▸ **PROMPT**:
Below are some records. Retype exactly the lines from the one containing "[Vorherige Ankündigung] (15, 19)" through the one containing "Privacy Policy (259, 2568)", both included, skipping every picture.

▸ **DATASET**:
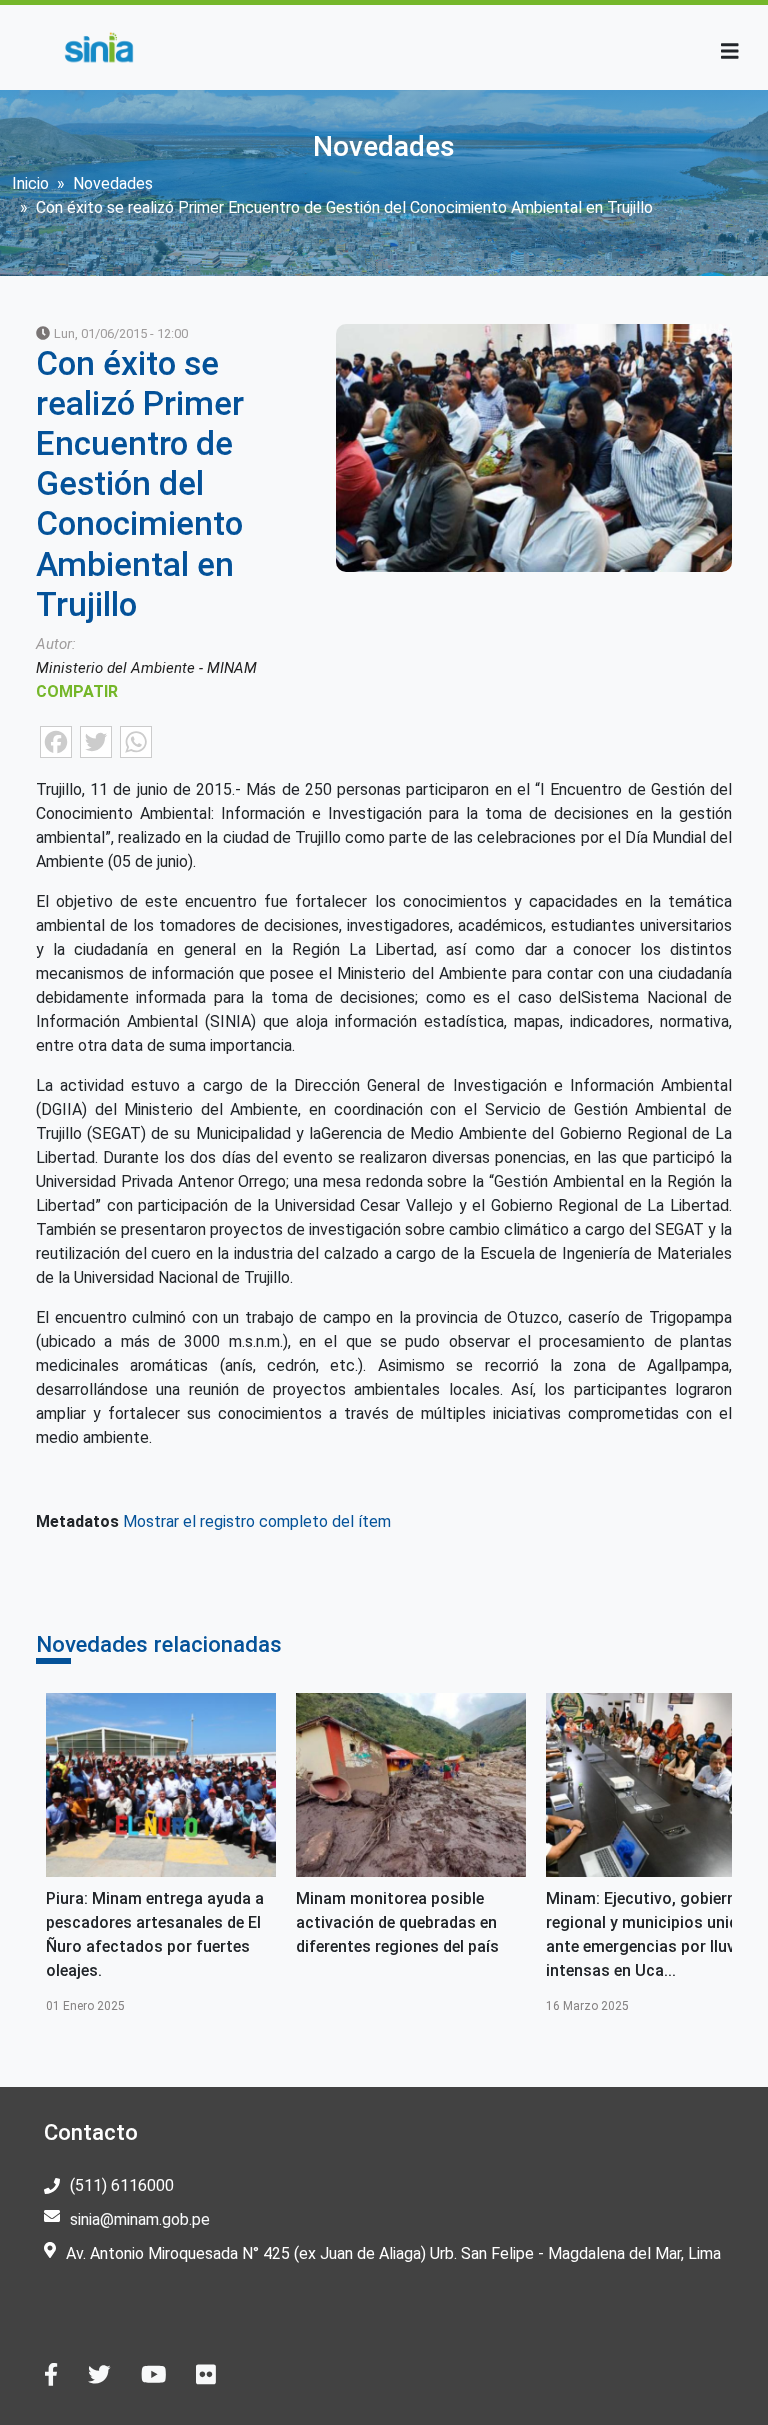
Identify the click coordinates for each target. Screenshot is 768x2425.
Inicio (30, 183)
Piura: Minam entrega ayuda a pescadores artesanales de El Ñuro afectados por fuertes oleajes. (155, 1934)
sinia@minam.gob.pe (140, 2219)
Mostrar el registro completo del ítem (257, 1521)
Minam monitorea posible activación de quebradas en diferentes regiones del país (397, 1922)
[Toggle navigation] (730, 51)
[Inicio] (98, 47)
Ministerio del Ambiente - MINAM (146, 668)
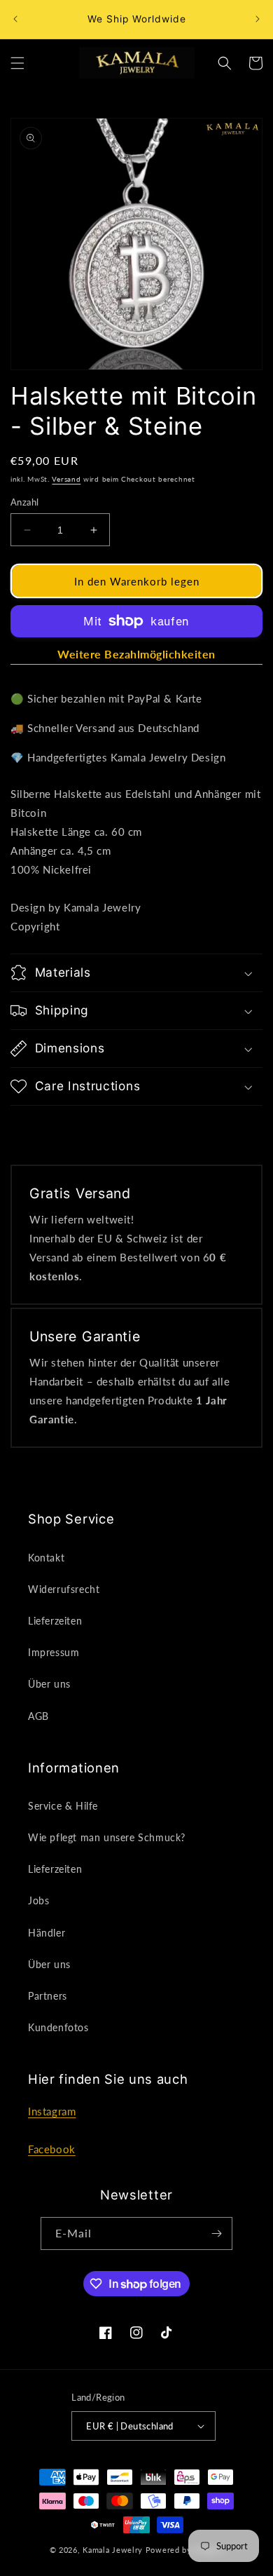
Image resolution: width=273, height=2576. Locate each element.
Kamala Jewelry (113, 2549)
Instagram (52, 2111)
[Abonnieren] (216, 2233)
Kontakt (46, 1558)
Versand (66, 479)
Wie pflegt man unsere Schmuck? (107, 1837)
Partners (47, 1996)
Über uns (49, 1684)
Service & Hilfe (63, 1806)
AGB (38, 1716)
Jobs (38, 1900)
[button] (17, 63)
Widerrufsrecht (63, 1589)
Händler (46, 1933)
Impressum (53, 1652)
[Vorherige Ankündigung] (15, 19)
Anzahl (24, 502)
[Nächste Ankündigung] (257, 19)
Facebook (52, 2149)
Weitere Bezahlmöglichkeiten (136, 653)
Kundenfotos (58, 2027)
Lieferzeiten (55, 1621)
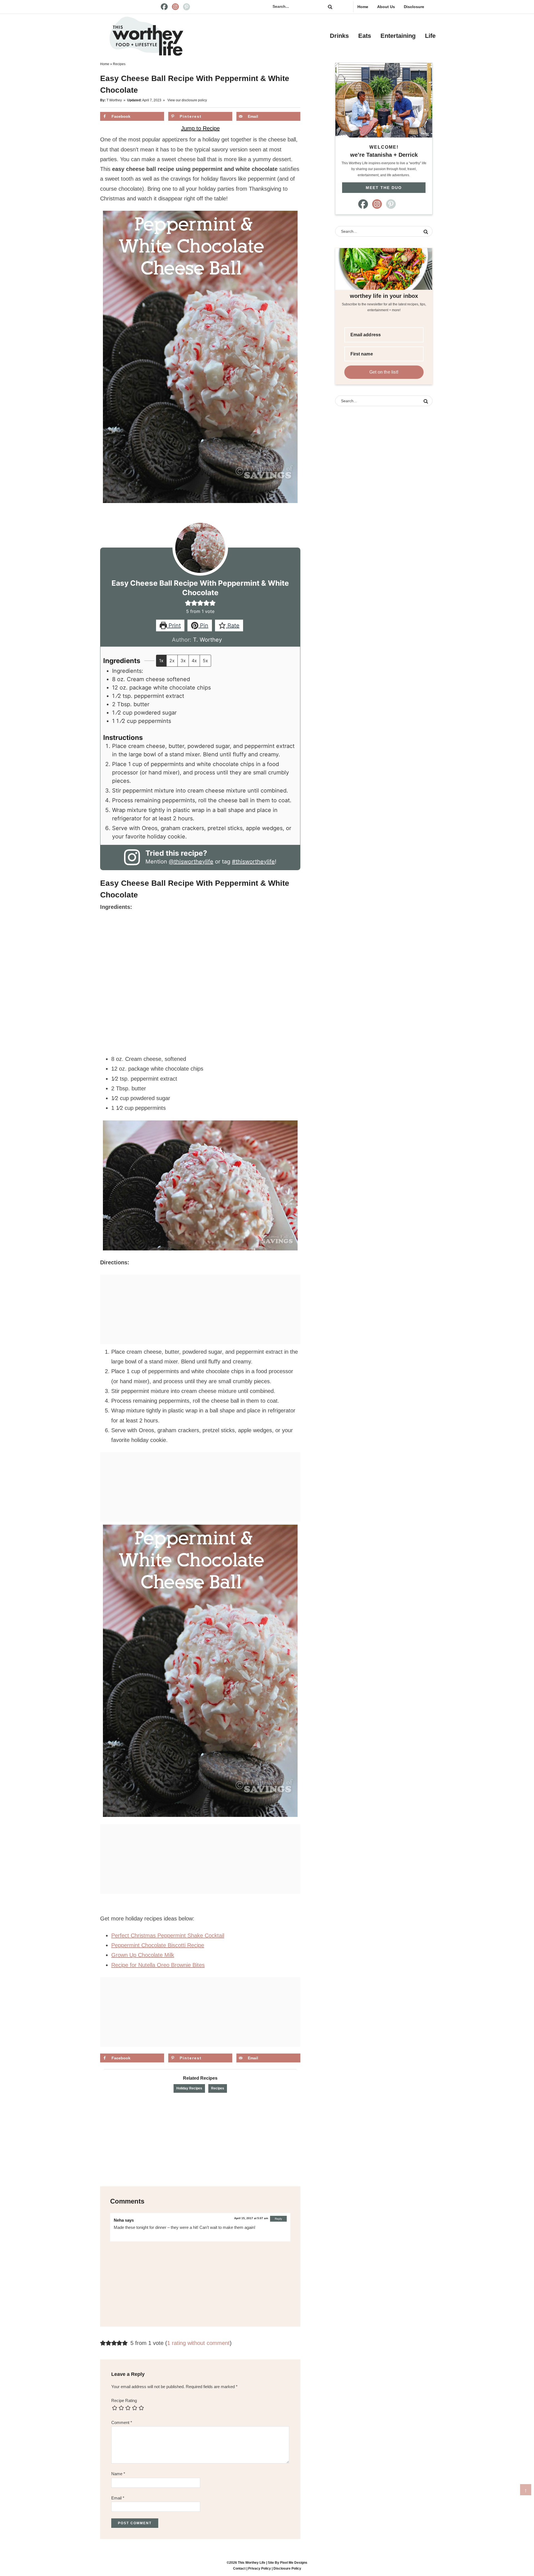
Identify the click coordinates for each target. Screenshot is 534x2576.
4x (194, 660)
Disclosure (414, 6)
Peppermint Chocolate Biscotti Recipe (157, 1945)
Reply (278, 2218)
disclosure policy (194, 100)
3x (183, 660)
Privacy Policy (259, 2568)
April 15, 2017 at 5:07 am (251, 2218)
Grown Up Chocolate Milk (142, 1955)
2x (172, 660)
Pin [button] (203, 625)
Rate (232, 625)
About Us (386, 6)
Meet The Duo (384, 187)
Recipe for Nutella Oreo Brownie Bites (158, 1965)
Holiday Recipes (189, 2088)
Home (362, 6)
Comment (121, 2422)
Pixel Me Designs (293, 2563)
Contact (239, 2568)
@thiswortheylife (191, 861)
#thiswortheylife (253, 861)
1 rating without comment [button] (198, 2343)
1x (161, 660)
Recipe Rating (124, 2400)
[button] (188, 603)
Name (118, 2473)
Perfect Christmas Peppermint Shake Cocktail (167, 1935)
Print (174, 625)
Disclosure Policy (287, 2568)
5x (205, 660)
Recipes (217, 2088)
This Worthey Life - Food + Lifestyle (146, 36)
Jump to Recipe (200, 128)
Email (117, 2498)
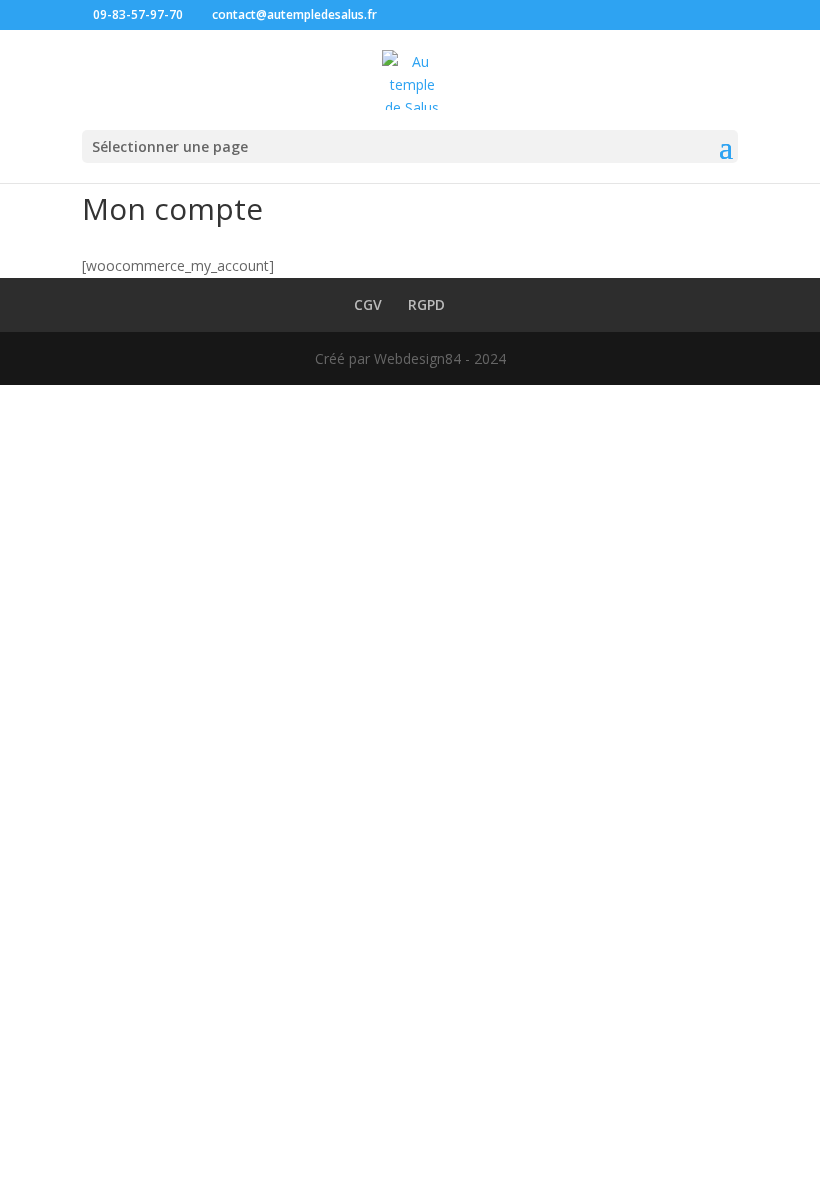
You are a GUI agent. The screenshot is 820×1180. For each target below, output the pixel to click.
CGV (368, 304)
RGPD (426, 304)
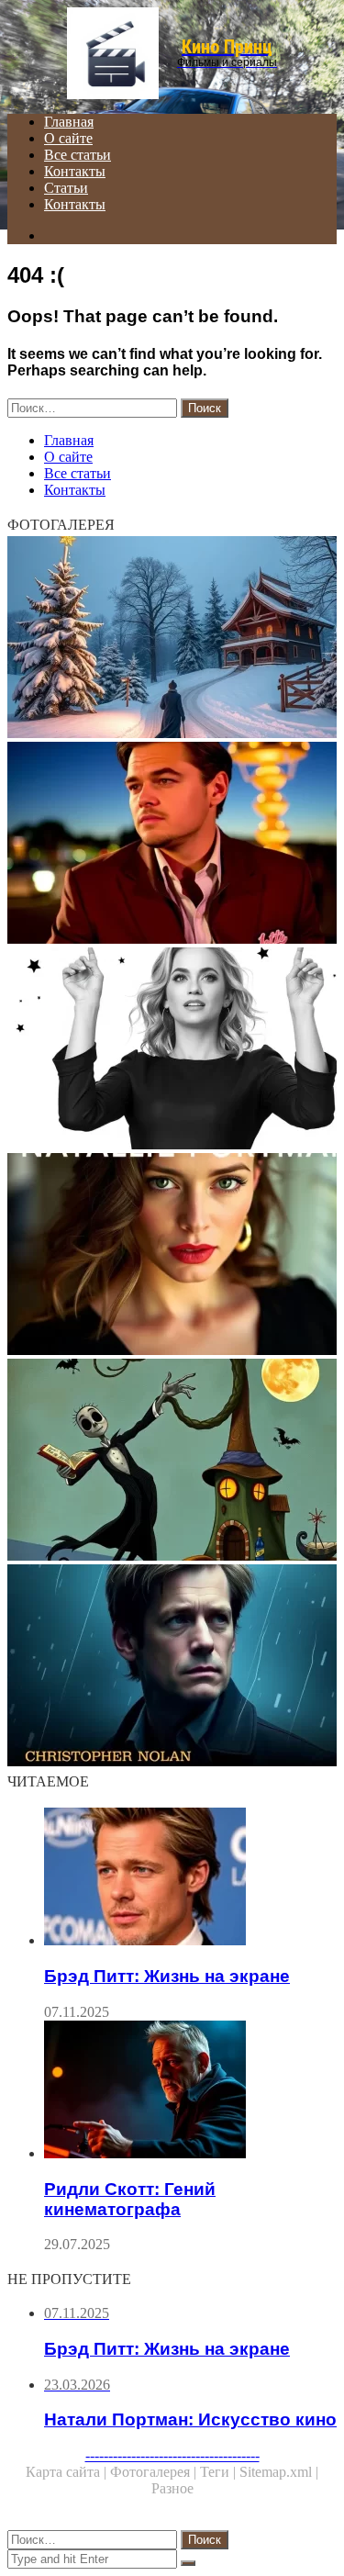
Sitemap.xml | (278, 2472)
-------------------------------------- (172, 2455)
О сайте (68, 138)
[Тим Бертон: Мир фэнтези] (172, 1461)
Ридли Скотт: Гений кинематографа (130, 2199)
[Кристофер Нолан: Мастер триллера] (172, 1667)
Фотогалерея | (155, 2472)
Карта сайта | (68, 2472)
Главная (69, 121)
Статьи (66, 188)
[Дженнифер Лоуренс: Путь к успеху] (172, 1050)
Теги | (219, 2472)
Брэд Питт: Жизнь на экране (167, 1976)
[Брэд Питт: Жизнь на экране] (190, 1878)
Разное (172, 2488)
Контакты (74, 171)
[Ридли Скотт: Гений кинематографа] (190, 2091)
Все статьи (77, 154)
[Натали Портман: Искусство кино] (172, 1256)
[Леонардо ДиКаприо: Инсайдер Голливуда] (172, 844)
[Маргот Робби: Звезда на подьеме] (172, 639)
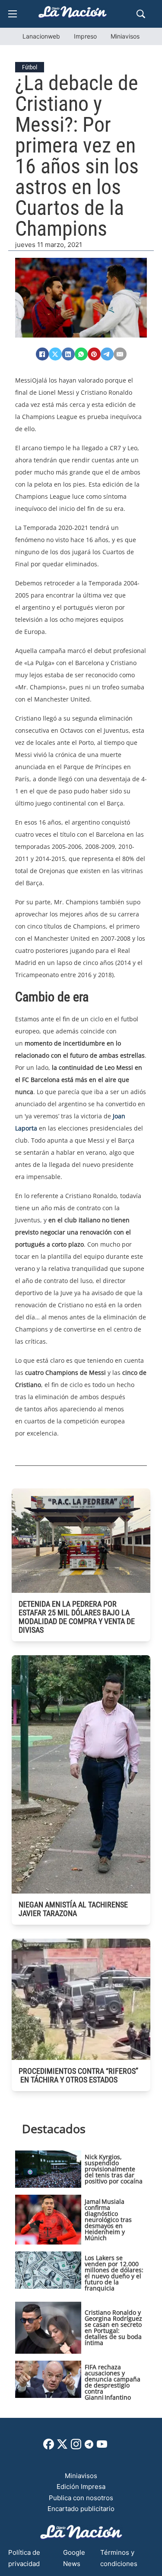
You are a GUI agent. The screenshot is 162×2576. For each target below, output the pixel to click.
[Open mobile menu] (12, 13)
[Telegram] (107, 354)
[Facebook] (42, 354)
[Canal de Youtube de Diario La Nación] (102, 2447)
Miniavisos (125, 36)
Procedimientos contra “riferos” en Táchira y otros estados (78, 2075)
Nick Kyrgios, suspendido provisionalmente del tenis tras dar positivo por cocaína (114, 2169)
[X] (55, 354)
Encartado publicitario (81, 2509)
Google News (74, 2558)
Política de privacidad (24, 2558)
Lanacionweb (41, 36)
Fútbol (29, 67)
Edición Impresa (81, 2486)
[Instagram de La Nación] (76, 2447)
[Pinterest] (94, 354)
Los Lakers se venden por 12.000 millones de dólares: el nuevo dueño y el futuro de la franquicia (114, 2273)
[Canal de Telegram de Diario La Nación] (89, 2447)
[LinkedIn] (68, 354)
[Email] (120, 354)
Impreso (85, 36)
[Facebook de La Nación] (48, 2447)
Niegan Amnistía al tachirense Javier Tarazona (73, 1909)
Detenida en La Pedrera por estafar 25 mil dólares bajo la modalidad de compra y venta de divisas (77, 1616)
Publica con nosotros (81, 2498)
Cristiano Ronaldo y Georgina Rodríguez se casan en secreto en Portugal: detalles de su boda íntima (113, 2327)
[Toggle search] (141, 14)
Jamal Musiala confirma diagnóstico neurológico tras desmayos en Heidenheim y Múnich (108, 2219)
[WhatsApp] (81, 354)
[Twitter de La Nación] (62, 2447)
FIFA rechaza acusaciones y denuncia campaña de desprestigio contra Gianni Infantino (112, 2382)
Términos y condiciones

▸ **SOLUTION TO THE EXERCISE**:
[Vorherige Ankündigung] (15, 19)
Anzahl (24, 502)
[Nächste Ankündigung] (257, 19)
Facebook (52, 2149)
Weitere Bezahlmöglichkeiten (136, 653)
Kundenfotos (58, 2027)
Lieferzeiten (55, 1621)
Identify the click coordinates for each target. Screenshot is 534x2576.
4x (194, 660)
Disclosure (414, 6)
Peppermint Chocolate Biscotti Recipe (157, 1945)
Reply (278, 2218)
disclosure policy (194, 100)
3x (183, 660)
Privacy Policy (259, 2568)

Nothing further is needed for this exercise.